Rachel also checks and corners not just Alison, but Cosima and Sarah as well. When Cosima sneaks out of her hut and heads to the clinic to find her treatment, she encounters Sarah there trying to rescue her — but Cosima wants to stay, telling her, “Whatever this place is, it’s the answer.” After she sends Sarah home to take care of Kira and Mrs. S, Rachel drops in. First, she injects the treatment into Cosima’s uterine wall (ouch), and then she offers Cosima another tantalizing reason to stay put: Westmorland, Rachel assures her, wants Cosima to be part of this scientific quest: “You and I are going to cure us all.”
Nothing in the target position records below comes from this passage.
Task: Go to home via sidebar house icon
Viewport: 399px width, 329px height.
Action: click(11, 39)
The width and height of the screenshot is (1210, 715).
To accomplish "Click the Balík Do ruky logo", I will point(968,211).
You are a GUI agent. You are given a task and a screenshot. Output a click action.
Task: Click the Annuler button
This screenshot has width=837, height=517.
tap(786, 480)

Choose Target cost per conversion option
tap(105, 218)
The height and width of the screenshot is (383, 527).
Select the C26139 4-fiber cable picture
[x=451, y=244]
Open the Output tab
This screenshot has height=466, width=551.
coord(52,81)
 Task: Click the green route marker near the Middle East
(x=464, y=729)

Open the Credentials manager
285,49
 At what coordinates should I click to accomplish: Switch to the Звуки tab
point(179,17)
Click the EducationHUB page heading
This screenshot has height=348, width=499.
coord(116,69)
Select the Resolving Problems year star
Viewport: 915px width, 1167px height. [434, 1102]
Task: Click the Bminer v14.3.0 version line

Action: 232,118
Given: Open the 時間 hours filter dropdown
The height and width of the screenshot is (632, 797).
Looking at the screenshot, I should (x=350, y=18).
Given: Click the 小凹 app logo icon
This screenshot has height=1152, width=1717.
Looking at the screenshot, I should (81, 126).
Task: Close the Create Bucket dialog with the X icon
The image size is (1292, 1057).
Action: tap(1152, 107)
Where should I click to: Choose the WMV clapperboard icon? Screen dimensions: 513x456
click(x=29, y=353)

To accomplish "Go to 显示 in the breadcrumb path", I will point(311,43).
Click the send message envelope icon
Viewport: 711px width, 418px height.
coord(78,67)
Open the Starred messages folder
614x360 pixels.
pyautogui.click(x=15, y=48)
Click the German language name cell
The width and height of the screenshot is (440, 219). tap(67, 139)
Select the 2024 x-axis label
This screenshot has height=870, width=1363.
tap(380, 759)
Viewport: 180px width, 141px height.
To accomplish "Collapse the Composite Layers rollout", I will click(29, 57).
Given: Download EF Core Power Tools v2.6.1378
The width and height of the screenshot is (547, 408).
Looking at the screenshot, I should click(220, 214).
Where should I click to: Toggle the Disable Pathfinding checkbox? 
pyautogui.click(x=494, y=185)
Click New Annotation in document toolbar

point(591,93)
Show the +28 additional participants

And Sarah, of course, makes it back to the boat house after Cosima tells her to head back, but she doesn’t get a chance to hit the water. A quick tranquilizer dart to the neck immobilizes her, and Rachel walks up just as she’s fading out of consciousness. “It’s a new day, Sarah,” she gloats. And whatever that day brings, we’ll find out soon enough.

Additional Genetic Material
-Two island questions to ponder: What is this fountain everyone keeps speaking of, and what was following Sarah around in the woods?
-Maybe I’m just really glad to see Felix again, but I burst out laughing when he got spooked by Art as they both were poking around the safe house and yelled, “Oh my God, Arthur, I almost hit you with a pan!”
-An update on Susan Duncan: Per Mud, she’ll apparently pull through. Great news for Ira, but what does that mean for our dear Rachel?
-Ira needs to choose his alliances, and soon. When he’s less than forthcoming with information about Revival, Felix reminds him of Rachel’s betrayal: “For God’s sake, pick a bloody side!”
-Speaking of Felix, he and Scott try to reach out to M.K. in hopes she can help them save Kira and Mrs. S, but then our brother sestra is also taken in by a Rachel lackey known as Mr. Frontenac (Andrew Moodie).
-A bloody corkscrew at the safe house indicates Mrs. S got a piece of Ferdinand even while they were hostages. You go, Siobhan.
-“Poop on a stoop” – Alison’s cursing-while-not-cursing is still the best.
-Can I just say it again for good measure? SAVE HELENA’S BABIES.